I'll keep my fingers crossed. It's a good looking machine.


----------



## JLawrence08648 (Jan 15, 2017)

Snowbelt_subie said:


> 90psi is right on the fence on if it will run.





strtch5881 said:


> I work on a lot of 2 strokes. If you squirted oil in there and only got 90psi, it's done. Scoring smears the ringland enough to not let the rings spring out against the cylinder wall. 90psi is on the edge without the squirt of oil. With the oil should have been at least 130psi.


90psi? 130psi? I did not know that. I've done compression tests on 4 cycle engines but never on a 2 cycle. Thanks.


----------



## JLawrence08648 (Jan 15, 2017)

33 woodie said:


> never ever spray starting fluid into a 2 stroke, ether wipes off the small amount of the oil in the mix off the piston , cylinder and needle bearings. causing scoring from being dry, the correct method is using a gas oil mix in a squeeze bottle or old fashioned oiler can if the motor needs to be primed.
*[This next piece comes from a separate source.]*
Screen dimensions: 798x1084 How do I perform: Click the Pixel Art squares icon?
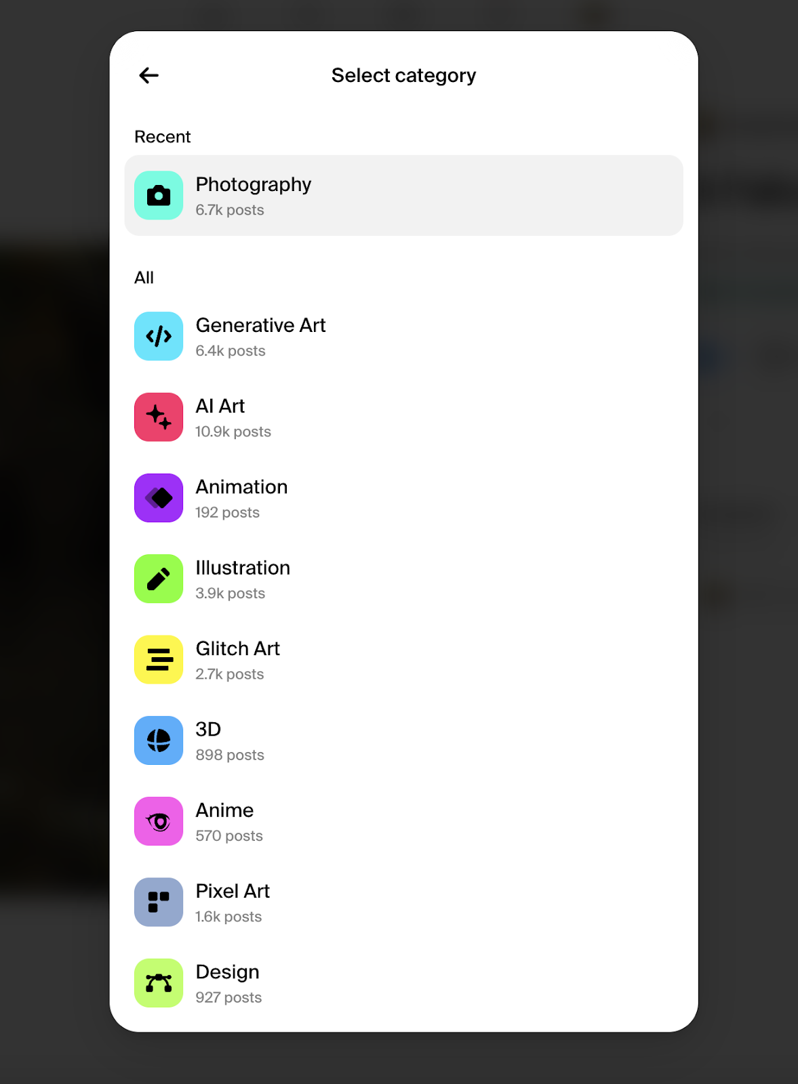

I don't disagree with you but do agree with you completely however it's easier to spray starting fluid than have a small bottle of mix. I first use the primer bulb to put gas in the carb, if that doesn't work I put a capful of mix in, if that doesn't work then I resort to the starting fluid. I feel the engine life shortage is inconsequential as it has plenty of oil in there already from the all the gas I've already dumped in there, besides the darn thing will eventually fall apart and have loads off other problems in it's lifetime that will be the cause of it being disposed of properly!


----------



## Ran440 (Apr 5, 2014)

Flooded !!!
Right now I have the carb off, Rolled the engine over several times and got fuel mist out the spark plug hole. Put spark plug in, roll over and plug comes out wet. Repeat. Plug still come out wet. Used compressed air through intake with spark plug removed and rolled the engine over. Put spark plug back in and roll the engine over. Spark plug still comes out wet. 

Dang


----------



## tadawson (Jan 3, 2018)

Sounds like the crankcase is loaded up . . .


----------



## RedOctobyr (Mar 2, 2014)

What's the best way to resolve that? If you pull the plug, to avoid fighting compression, maybe you don't pull an intake vacuum though the crankcase. 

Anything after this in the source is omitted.